如何在 laravel 中为 whereIn 使用别名

Question

Im trying to use whereIn() method in laravel 5.2 but suddenly it returns a column not found error .

Controller

$users = \App\User::select([
    DB::raw('(CASE WHEN users.id < 4 THEN users.id ELSE "" END) as user_id')
]);

$users->whereIn('user_id', [1,2,3]);

return $users->get();

Error

Column not found: 1054 Unknown column 'user_id'

Answer 1

the whereIn can be apply only on a column, since you do not have that column, simply make it!

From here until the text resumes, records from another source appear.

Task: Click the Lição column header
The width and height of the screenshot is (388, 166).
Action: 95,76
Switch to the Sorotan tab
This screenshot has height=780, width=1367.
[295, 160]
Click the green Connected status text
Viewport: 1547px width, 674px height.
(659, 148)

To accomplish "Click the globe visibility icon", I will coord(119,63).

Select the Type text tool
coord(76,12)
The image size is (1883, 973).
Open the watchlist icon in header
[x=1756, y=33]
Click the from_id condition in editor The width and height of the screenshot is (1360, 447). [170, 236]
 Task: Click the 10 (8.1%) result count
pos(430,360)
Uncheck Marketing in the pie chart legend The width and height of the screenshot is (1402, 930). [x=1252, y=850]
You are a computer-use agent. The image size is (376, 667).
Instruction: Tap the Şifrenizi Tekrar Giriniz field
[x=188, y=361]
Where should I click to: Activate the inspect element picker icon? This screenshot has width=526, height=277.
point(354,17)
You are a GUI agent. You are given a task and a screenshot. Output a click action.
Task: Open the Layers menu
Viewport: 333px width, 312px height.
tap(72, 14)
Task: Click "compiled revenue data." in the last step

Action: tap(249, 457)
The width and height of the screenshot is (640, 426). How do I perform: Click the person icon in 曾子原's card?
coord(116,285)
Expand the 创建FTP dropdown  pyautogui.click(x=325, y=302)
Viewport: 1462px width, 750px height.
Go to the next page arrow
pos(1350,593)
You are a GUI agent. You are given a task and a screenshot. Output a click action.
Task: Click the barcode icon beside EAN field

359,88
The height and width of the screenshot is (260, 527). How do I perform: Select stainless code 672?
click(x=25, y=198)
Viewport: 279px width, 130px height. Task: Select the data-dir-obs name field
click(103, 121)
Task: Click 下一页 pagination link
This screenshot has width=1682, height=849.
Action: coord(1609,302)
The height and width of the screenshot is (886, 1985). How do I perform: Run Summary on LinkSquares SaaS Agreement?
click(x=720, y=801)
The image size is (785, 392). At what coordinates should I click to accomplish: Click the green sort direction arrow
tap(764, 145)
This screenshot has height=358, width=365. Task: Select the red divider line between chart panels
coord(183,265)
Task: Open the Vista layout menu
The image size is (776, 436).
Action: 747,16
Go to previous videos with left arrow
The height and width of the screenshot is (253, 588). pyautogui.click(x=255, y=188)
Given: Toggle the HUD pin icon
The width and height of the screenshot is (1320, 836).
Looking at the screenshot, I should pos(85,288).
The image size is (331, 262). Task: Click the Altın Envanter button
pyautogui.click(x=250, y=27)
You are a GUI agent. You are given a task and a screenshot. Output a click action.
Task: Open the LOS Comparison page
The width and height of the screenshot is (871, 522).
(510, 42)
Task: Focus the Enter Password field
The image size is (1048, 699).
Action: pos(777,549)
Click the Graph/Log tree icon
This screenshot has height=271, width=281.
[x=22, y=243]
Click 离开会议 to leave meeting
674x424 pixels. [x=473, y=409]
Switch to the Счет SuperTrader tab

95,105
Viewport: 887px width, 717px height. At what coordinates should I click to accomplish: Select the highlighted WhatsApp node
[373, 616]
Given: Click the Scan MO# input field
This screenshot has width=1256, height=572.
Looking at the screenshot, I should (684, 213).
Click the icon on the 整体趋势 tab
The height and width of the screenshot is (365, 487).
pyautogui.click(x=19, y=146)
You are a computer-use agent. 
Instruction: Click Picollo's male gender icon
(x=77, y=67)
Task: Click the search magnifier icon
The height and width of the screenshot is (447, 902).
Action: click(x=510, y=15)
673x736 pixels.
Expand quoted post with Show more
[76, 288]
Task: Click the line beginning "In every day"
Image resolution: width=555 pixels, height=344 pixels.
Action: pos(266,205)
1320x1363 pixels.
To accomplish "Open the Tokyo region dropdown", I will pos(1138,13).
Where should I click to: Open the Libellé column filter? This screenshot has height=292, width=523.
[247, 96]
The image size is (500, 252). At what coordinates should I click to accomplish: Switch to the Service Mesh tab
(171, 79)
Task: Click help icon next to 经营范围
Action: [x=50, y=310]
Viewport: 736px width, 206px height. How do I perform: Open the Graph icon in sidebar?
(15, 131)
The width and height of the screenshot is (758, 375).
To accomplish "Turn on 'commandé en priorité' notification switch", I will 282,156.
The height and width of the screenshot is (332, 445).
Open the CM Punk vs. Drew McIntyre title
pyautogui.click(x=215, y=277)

you can do this using sub query then join it :

 $query1 = $users = \App\Models\User::select([
            DB::raw('users.id as id_to_join,(CASE WHEN users.id < 4 THEN users.id ELSE "" END) as user_id')
        ]);
        $value=User::joinSub($query1,'query1',function ($join){
            $join->on('users.id', '=', 'query1.id_to_join');
        })->whereIn('user_id', [1,2,3])->get();

in case your laravel version did not support joinsub, you can do it using query builder:

 $value=DB::table('users')->join(
            DB::raw('(select users.id as id_to_join ,(CASE WHEN users.id < 4 THEN users.id ELSE "" END) as user_id from users)subJoin')
            ,function($join){
            $join->on('users.id', '=', 'subJoin.id_to_join');
        })->whereIn('user_id', [1,2,3])->get();

Answer 2

Your logic seems to be that user ID values greater than 3 are to be disregarded. If so, then just check the id column directly in your call to whereIn() :

$users = \App\User::select([
    DB::raw('(CASE WHEN users.id < 4 THEN users.id ELSE "" END) as user_id')
]);
$users->whereIn('id', [1,2,3]);
return $users->get();

If you really needed to reuse the alias in the same level of the query, avoiding a subquery, you could use MySQL's overloaded HAVING clause:

$users = \App\User::select([
    DB::raw('(CASE WHEN users.id < 4 THEN users.id ELSE "" END) as user_id')
]);
$users->havingRaw('user_id in (1,2,3)')
return $users->get();